Every record, from first to last, should be written out again exactly.

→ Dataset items
◇ ◇ ◇ ◇ ◇ ◇ ◇

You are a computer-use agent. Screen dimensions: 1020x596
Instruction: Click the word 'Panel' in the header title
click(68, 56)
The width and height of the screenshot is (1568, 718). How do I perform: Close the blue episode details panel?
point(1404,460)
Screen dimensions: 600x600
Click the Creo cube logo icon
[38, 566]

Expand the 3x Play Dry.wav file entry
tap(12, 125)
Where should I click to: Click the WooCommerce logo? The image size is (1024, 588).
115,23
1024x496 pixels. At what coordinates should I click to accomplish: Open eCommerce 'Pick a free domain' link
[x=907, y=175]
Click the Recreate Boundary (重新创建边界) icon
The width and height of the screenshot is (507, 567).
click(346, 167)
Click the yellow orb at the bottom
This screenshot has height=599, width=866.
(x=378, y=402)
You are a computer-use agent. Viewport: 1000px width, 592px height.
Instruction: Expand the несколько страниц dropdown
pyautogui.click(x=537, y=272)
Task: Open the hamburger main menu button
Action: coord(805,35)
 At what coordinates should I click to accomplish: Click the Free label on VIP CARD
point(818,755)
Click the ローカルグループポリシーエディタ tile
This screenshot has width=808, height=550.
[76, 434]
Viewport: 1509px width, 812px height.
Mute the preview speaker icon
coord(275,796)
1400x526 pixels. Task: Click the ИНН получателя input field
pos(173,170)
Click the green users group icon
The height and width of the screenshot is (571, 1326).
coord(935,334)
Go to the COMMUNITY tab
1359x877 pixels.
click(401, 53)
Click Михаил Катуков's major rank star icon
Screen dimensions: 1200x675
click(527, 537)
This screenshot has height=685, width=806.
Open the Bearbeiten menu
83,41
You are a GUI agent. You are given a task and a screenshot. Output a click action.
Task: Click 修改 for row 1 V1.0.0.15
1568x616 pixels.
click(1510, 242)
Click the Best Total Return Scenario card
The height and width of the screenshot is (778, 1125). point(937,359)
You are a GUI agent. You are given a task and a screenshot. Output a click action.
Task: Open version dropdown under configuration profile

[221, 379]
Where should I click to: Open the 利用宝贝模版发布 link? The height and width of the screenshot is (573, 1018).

◇ ◇ ◇ ◇ ◇ ◇ ◇

→ RESPONSE AREA
You are a computer-use agent. Screen dimensions: 1020x596
Instruction: Click the word 'Panel' in the header title
click(68, 56)
The width and height of the screenshot is (1568, 718). How do I perform: Close the blue episode details panel?
point(1404,460)
Screen dimensions: 600x600
Click the Creo cube logo icon
[38, 566]

Expand the 3x Play Dry.wav file entry
tap(12, 125)
Where should I click to: Click the WooCommerce logo? The image size is (1024, 588).
115,23
1024x496 pixels. At what coordinates should I click to accomplish: Open eCommerce 'Pick a free domain' link
[x=907, y=175]
Click the Recreate Boundary (重新创建边界) icon
The width and height of the screenshot is (507, 567).
click(346, 167)
Click the yellow orb at the bottom
This screenshot has height=599, width=866.
(x=378, y=402)
You are a computer-use agent. Viewport: 1000px width, 592px height.
Instruction: Expand the несколько страниц dropdown
pyautogui.click(x=537, y=272)
Task: Open the hamburger main menu button
Action: coord(805,35)
 At what coordinates should I click to accomplish: Click the Free label on VIP CARD
point(818,755)
Click the ローカルグループポリシーエディタ tile
This screenshot has width=808, height=550.
[76, 434]
Viewport: 1509px width, 812px height.
Mute the preview speaker icon
coord(275,796)
1400x526 pixels. Task: Click the ИНН получателя input field
pos(173,170)
Click the green users group icon
The height and width of the screenshot is (571, 1326).
coord(935,334)
Go to the COMMUNITY tab
1359x877 pixels.
click(401, 53)
Click Михаил Катуков's major rank star icon
Screen dimensions: 1200x675
click(527, 537)
This screenshot has height=685, width=806.
Open the Bearbeiten menu
83,41
You are a GUI agent. You are given a task and a screenshot. Output a click action.
Task: Click 修改 for row 1 V1.0.0.15
1568x616 pixels.
click(1510, 242)
Click the Best Total Return Scenario card
The height and width of the screenshot is (778, 1125). point(937,359)
You are a GUI agent. You are given a task and a screenshot. Output a click action.
Task: Open version dropdown under configuration profile

[221, 379]
Where should I click to: Open the 利用宝贝模版发布 link? The height and width of the screenshot is (573, 1018).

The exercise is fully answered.